Selected text »
Approaching Easter, NC Wildlife reminds public to resist the urge to “rescue” baby wildlife

An Eastern Cottontail Rabbit; one of three species of rabbits native to North Carolina. [Courtesy]

Cute baby bunnies are a staple of Easter, but taking young rabbits out of your yard and into your home will likely do more harm than good. Well-meaning people often put young wildlife’s health in danger when they intervene in a wild animal’s natural process of growing up.

As people begin to garden and play in their yards this spring, they may stumble upon young bunnies, fawns and fledgling birds mistakenly thought to be abandoned. The natural response for most people will be to help, but in the majority of cases, one or both parents is a short distance away searching for food and will only return when the coast is clear.

“Wild parents can’t hire a babysitter, so most young animals spend a lot of time on their own well before they can fend for themselves,” said Falyn Owens, extension biologist at the Wildlife Commission. “When the mother returns, sometimes many hours later, she expects to find her young where she left them.”

Owens advises that if you truly feel the animal needs help, the best thing you can do is leave it alone (or put it back) and call a wildlife rehabilitator for advice.


Newborn rabbits (kits) spend their first few weeks hiding in plain sight, in shallow holes tucked among clumps of thick grass, under shrubs, or in the middle of open lawns. Rabbit nests can be hard to spot, often resembling a small patch of dead grass. Female rabbits (or does) actively avoid their nests, only visiting once or twice a day for a few minutes, to avoid attracting the attention of hungry predators.

“We hear from concerned people every spring who say they’ve found an abandoned nest of bunnies, when in fact the kits are just fine and quietly waiting for the doe to return,” Owens said. “If they appear to be healthy and unharmed, the best thing you can do is to cover up the nest and walk away. The mother won’t return until well after you have left the area.”


Newborn deer also spend nearly all their time hiding for the first few weeks of their life. After nursing, the doe gives a signal and her fawns instinctively split up to find a quiet place to lay down and stay put. They will usually stay curled up for several hours while the doe ventures away to feed. Fawns rely on a dappled coat and no scent, which make it difficult for predators to find them.

If you find a fawn that is calm and appears uninjured, leave it be and check on it the next day. If it is still there and bleating loudly, appears thin, injured or has visible diarrhea, contact a licensed fawn rehabilitator for advice.

“If a fawn has already been moved from where it was found but only a little time has passed, return it immediately,” Owens said. “A doe will usually try to find her missing fawn for about 48 hours before she gives up. After 48 hours have passed, or the fawn has been given any food, contact a fawn rehabilitator as soon as possible.”


Knowing the difference between a nestling and a fledgling can help you make the right decision if you see a young bird on the ground. Nestlings don’t have their feathers yet and can’t survive outside of their nest for long. Fledglings have their feathers and are able to walk, hop, or fly short distances; they might appear helpless, but have already left the nest are being cared for by the parents — typically at a distance.

“If you find a nestling on the ground, return it to the nest as quickly as possible, if you’re able to find it,” Owens said. “If the entire nest has fallen, you can place it back in the tree, or even construct a makeshift nest.”

Exercise set »
1 – In the article on baby wildlife, list each sign that a fawn found the day before should prompt a call to a licensed fawn rehabilitator.
2 – According to the article on baby wildlife, about how long will a doe usually try to find her missing fawn before giving up?
3 – From the article on baby wildlife, copy the passage starting at "Knowing the difference" and ending at "at a distance.".

Records provided »
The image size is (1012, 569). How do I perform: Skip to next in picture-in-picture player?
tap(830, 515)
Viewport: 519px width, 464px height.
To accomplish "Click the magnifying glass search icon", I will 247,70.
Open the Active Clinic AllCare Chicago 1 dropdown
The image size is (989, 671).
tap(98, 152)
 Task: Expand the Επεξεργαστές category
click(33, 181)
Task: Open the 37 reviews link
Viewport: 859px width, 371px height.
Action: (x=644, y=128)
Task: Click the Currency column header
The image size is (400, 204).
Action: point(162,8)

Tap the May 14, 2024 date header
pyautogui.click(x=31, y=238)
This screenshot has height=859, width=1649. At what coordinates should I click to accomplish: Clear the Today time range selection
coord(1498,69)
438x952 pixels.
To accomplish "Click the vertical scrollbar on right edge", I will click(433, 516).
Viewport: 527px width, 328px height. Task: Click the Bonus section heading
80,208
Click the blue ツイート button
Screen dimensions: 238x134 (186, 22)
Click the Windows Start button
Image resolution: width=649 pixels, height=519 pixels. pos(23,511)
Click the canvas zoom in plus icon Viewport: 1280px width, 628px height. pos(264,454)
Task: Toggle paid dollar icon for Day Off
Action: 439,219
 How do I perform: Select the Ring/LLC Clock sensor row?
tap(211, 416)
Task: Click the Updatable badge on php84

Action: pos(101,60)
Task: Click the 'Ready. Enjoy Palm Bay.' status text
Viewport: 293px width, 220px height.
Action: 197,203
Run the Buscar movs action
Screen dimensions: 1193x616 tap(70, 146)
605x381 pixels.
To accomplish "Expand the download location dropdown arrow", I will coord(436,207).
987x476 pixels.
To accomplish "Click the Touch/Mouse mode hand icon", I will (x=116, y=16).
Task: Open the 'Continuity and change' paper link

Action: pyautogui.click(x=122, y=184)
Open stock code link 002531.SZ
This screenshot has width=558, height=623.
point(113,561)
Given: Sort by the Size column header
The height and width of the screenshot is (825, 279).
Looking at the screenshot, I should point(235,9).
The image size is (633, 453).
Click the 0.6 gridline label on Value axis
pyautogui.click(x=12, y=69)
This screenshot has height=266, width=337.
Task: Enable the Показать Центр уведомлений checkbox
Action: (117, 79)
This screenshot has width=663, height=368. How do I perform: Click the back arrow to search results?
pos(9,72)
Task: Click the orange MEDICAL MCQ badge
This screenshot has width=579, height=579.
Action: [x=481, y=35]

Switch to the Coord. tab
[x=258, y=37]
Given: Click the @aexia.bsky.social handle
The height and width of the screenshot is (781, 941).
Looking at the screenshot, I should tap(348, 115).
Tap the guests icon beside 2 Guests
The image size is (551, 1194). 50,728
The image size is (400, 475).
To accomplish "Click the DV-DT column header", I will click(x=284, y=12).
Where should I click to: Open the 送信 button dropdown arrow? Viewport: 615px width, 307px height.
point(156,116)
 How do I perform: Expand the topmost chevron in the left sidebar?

Expected responses »
1 –
- It is still there and bleating loudly
- It appears thin
- It appears injured
- It has visible diarrhea

2 – About 48 hours.

3 –
Knowing the difference between a nestling and a fledgling can help you make the right decision if you see a young bird on the ground. Nestlings don’t have their feathers yet and can’t survive outside of their nest for long. Fledglings have their feathers and are able to walk, hop, or fly short distances; they might appear helpless, but have already left the nest are being cared for by the parents — typically at a distance.